Dataset items:
----

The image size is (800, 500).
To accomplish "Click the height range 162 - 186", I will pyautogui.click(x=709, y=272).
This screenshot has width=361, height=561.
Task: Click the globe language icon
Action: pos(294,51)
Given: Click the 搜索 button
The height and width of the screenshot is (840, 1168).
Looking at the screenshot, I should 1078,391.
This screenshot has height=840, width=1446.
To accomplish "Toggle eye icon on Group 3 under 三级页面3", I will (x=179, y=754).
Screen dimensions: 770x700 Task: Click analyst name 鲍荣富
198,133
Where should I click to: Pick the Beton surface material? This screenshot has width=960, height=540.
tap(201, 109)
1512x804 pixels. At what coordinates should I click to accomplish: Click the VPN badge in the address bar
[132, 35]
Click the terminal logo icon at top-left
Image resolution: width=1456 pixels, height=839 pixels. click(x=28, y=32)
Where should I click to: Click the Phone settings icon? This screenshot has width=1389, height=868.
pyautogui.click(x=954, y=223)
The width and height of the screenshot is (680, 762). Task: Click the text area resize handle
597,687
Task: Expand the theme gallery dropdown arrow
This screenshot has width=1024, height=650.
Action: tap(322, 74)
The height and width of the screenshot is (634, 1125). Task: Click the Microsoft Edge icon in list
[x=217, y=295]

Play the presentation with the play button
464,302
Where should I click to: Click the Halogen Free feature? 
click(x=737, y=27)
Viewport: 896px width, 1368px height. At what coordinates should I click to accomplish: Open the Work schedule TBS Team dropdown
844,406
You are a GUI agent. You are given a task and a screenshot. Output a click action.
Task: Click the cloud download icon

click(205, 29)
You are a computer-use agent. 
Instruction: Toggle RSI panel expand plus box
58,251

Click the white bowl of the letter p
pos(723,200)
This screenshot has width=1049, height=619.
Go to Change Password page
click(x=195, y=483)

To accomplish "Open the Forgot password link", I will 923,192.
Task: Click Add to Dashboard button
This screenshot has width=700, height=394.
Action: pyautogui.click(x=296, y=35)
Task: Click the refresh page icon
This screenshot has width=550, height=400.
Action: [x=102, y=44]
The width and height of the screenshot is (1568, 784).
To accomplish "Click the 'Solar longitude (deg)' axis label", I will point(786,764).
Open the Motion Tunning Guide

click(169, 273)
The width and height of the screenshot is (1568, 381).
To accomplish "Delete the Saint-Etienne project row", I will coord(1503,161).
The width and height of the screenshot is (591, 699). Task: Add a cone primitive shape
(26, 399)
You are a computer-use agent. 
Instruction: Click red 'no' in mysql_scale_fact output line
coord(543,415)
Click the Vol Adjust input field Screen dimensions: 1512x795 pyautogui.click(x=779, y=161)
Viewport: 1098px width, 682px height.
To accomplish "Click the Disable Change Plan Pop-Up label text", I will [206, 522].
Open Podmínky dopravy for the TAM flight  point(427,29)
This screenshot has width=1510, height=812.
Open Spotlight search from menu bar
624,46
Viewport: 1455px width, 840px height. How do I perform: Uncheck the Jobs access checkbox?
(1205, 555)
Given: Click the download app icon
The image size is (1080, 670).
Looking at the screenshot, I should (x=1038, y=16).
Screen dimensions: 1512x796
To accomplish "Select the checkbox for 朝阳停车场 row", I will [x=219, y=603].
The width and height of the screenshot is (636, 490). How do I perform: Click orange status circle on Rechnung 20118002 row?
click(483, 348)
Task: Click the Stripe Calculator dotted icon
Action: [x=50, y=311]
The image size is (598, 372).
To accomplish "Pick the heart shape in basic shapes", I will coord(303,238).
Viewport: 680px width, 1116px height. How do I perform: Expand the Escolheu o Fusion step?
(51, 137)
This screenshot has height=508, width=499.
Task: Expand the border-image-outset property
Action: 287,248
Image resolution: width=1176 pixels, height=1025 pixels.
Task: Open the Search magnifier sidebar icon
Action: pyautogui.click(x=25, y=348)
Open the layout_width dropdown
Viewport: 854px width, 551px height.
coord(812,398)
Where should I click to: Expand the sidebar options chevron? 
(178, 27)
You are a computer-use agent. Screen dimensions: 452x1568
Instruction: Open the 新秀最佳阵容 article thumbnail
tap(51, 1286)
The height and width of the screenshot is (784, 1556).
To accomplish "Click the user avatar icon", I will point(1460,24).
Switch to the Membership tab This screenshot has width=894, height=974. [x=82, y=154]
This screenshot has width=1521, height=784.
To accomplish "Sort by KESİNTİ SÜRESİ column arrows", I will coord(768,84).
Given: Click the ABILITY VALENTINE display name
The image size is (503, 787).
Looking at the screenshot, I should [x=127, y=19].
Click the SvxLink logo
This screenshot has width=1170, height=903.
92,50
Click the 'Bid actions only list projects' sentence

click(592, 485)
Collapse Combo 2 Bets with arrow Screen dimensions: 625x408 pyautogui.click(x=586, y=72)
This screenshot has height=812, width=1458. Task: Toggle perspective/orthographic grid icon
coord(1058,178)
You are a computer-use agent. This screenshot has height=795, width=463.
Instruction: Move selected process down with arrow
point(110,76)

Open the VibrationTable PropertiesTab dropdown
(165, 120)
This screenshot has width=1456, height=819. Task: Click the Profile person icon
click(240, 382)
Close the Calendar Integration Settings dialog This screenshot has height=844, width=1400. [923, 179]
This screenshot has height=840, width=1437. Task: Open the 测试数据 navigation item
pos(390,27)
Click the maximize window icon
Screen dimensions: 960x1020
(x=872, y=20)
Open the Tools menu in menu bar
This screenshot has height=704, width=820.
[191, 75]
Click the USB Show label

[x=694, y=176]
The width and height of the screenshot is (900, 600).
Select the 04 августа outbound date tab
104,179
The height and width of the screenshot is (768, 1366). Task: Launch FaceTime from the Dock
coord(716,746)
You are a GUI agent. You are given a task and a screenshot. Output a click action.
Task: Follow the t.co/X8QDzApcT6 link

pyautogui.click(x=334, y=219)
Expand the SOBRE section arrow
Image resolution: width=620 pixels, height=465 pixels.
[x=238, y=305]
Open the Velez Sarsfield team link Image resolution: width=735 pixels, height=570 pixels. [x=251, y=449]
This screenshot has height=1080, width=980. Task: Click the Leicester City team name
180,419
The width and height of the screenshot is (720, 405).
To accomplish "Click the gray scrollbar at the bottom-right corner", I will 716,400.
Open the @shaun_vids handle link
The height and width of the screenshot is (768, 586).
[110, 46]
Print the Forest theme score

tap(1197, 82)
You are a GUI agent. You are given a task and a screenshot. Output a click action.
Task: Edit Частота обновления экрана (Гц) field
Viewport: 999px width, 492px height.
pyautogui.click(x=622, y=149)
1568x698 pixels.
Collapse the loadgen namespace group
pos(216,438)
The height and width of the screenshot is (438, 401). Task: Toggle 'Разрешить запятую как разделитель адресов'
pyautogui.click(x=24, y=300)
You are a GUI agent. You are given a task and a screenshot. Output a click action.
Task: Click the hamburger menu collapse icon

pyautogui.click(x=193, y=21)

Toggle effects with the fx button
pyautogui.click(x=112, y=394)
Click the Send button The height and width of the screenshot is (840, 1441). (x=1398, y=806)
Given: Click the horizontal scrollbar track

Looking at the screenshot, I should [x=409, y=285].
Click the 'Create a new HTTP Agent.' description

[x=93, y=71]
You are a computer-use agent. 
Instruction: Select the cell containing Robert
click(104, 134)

----

● **Request**: Edit the records above so that every "Instruction" becomes "Goal", leaving all other text unchanged.

● **The response**:
The image size is (800, 500).
To accomplish "Click the height range 162 - 186", I will pyautogui.click(x=709, y=272).
This screenshot has width=361, height=561.
Task: Click the globe language icon
Action: pos(294,51)
Given: Click the 搜索 button
The height and width of the screenshot is (840, 1168).
Looking at the screenshot, I should 1078,391.
This screenshot has height=840, width=1446.
To accomplish "Toggle eye icon on Group 3 under 三级页面3", I will (x=179, y=754).
Screen dimensions: 770x700 Task: Click analyst name 鲍荣富
198,133
Where should I click to: Pick the Beton surface material? This screenshot has width=960, height=540.
tap(201, 109)
1512x804 pixels. At what coordinates should I click to accomplish: Click the VPN badge in the address bar
[132, 35]
Click the terminal logo icon at top-left
Image resolution: width=1456 pixels, height=839 pixels. click(x=28, y=32)
Where should I click to: Click the Phone settings icon? This screenshot has width=1389, height=868.
pyautogui.click(x=954, y=223)
The width and height of the screenshot is (680, 762). Task: Click the text area resize handle
597,687
Task: Expand the theme gallery dropdown arrow
This screenshot has width=1024, height=650.
Action: tap(322, 74)
The height and width of the screenshot is (634, 1125). Task: Click the Microsoft Edge icon in list
[x=217, y=295]

Play the presentation with the play button
464,302
Where should I click to: Click the Halogen Free feature? 
click(x=737, y=27)
Viewport: 896px width, 1368px height. At what coordinates should I click to accomplish: Open the Work schedule TBS Team dropdown
844,406
You are a GUI agent. You are given a task and a screenshot. Output a click action.
Task: Click the cloud download icon

click(205, 29)
You are a computer-use agent. 
Goal: Toggle RSI panel expand plus box
58,251

Click the white bowl of the letter p
pos(723,200)
This screenshot has width=1049, height=619.
Go to Change Password page
click(x=195, y=483)

To accomplish "Open the Forgot password link", I will 923,192.
Task: Click Add to Dashboard button
This screenshot has width=700, height=394.
Action: pyautogui.click(x=296, y=35)
Task: Click the refresh page icon
This screenshot has width=550, height=400.
Action: [x=102, y=44]
The width and height of the screenshot is (1568, 784).
To accomplish "Click the 'Solar longitude (deg)' axis label", I will point(786,764).
Open the Motion Tunning Guide

click(169, 273)
The width and height of the screenshot is (1568, 381).
To accomplish "Delete the Saint-Etienne project row", I will coord(1503,161).
The width and height of the screenshot is (591, 699). Task: Add a cone primitive shape
(26, 399)
You are a computer-use agent. 
Goal: Click red 'no' in mysql_scale_fact output line
coord(543,415)
Click the Vol Adjust input field Screen dimensions: 1512x795 pyautogui.click(x=779, y=161)
Viewport: 1098px width, 682px height.
To accomplish "Click the Disable Change Plan Pop-Up label text", I will [206, 522].
Open Podmínky dopravy for the TAM flight  point(427,29)
This screenshot has width=1510, height=812.
Open Spotlight search from menu bar
624,46
Viewport: 1455px width, 840px height. How do I perform: Uncheck the Jobs access checkbox?
(1205, 555)
Given: Click the download app icon
The image size is (1080, 670).
Looking at the screenshot, I should (x=1038, y=16).
Screen dimensions: 1512x796
To accomplish "Select the checkbox for 朝阳停车场 row", I will [x=219, y=603].
The width and height of the screenshot is (636, 490). How do I perform: Click orange status circle on Rechnung 20118002 row?
click(483, 348)
Task: Click the Stripe Calculator dotted icon
Action: [x=50, y=311]
The image size is (598, 372).
To accomplish "Pick the heart shape in basic shapes", I will coord(303,238).
Viewport: 680px width, 1116px height. How do I perform: Expand the Escolheu o Fusion step?
(51, 137)
This screenshot has height=508, width=499.
Task: Expand the border-image-outset property
Action: 287,248
Image resolution: width=1176 pixels, height=1025 pixels.
Task: Open the Search magnifier sidebar icon
Action: pyautogui.click(x=25, y=348)
Open the layout_width dropdown
Viewport: 854px width, 551px height.
coord(812,398)
Where should I click to: Expand the sidebar options chevron? 
(178, 27)
You are a computer-use agent. Screen dimensions: 452x1568
Goal: Open the 新秀最佳阵容 article thumbnail
tap(51, 1286)
The height and width of the screenshot is (784, 1556).
To accomplish "Click the user avatar icon", I will point(1460,24).
Switch to the Membership tab This screenshot has width=894, height=974. [x=82, y=154]
This screenshot has width=1521, height=784.
To accomplish "Sort by KESİNTİ SÜRESİ column arrows", I will coord(768,84).
Given: Click the ABILITY VALENTINE display name
The image size is (503, 787).
Looking at the screenshot, I should [x=127, y=19].
Click the SvxLink logo
This screenshot has width=1170, height=903.
92,50
Click the 'Bid actions only list projects' sentence

click(592, 485)
Collapse Combo 2 Bets with arrow Screen dimensions: 625x408 pyautogui.click(x=586, y=72)
This screenshot has height=812, width=1458. Task: Toggle perspective/orthographic grid icon
coord(1058,178)
You are a computer-use agent. This screenshot has height=795, width=463.
Goal: Move selected process down with arrow
point(110,76)

Open the VibrationTable PropertiesTab dropdown
(165, 120)
This screenshot has width=1456, height=819. Task: Click the Profile person icon
click(240, 382)
Close the Calendar Integration Settings dialog This screenshot has height=844, width=1400. [923, 179]
This screenshot has height=840, width=1437. Task: Open the 测试数据 navigation item
pos(390,27)
Click the maximize window icon
Screen dimensions: 960x1020
(x=872, y=20)
Open the Tools menu in menu bar
This screenshot has height=704, width=820.
[191, 75]
Click the USB Show label

[x=694, y=176]
The width and height of the screenshot is (900, 600).
Select the 04 августа outbound date tab
104,179
The height and width of the screenshot is (768, 1366). Task: Launch FaceTime from the Dock
coord(716,746)
You are a GUI agent. You are given a task and a screenshot. Output a click action.
Task: Follow the t.co/X8QDzApcT6 link

pyautogui.click(x=334, y=219)
Expand the SOBRE section arrow
Image resolution: width=620 pixels, height=465 pixels.
[x=238, y=305]
Open the Velez Sarsfield team link Image resolution: width=735 pixels, height=570 pixels. [x=251, y=449]
This screenshot has height=1080, width=980. Task: Click the Leicester City team name
180,419
The width and height of the screenshot is (720, 405).
To accomplish "Click the gray scrollbar at the bottom-right corner", I will 716,400.
Open the @shaun_vids handle link
The height and width of the screenshot is (768, 586).
[110, 46]
Print the Forest theme score

tap(1197, 82)
You are a GUI agent. You are given a task and a screenshot. Output a click action.
Task: Edit Частота обновления экрана (Гц) field
Viewport: 999px width, 492px height.
pyautogui.click(x=622, y=149)
1568x698 pixels.
Collapse the loadgen namespace group
pos(216,438)
The height and width of the screenshot is (438, 401). Task: Toggle 'Разрешить запятую как разделитель адресов'
pyautogui.click(x=24, y=300)
You are a GUI agent. You are given a task and a screenshot. Output a click action.
Task: Click the hamburger menu collapse icon

pyautogui.click(x=193, y=21)

Toggle effects with the fx button
pyautogui.click(x=112, y=394)
Click the Send button The height and width of the screenshot is (840, 1441). (x=1398, y=806)
Given: Click the horizontal scrollbar track

Looking at the screenshot, I should [x=409, y=285].
Click the 'Create a new HTTP Agent.' description

[x=93, y=71]
You are a computer-use agent. 
Goal: Select the cell containing Robert
click(104, 134)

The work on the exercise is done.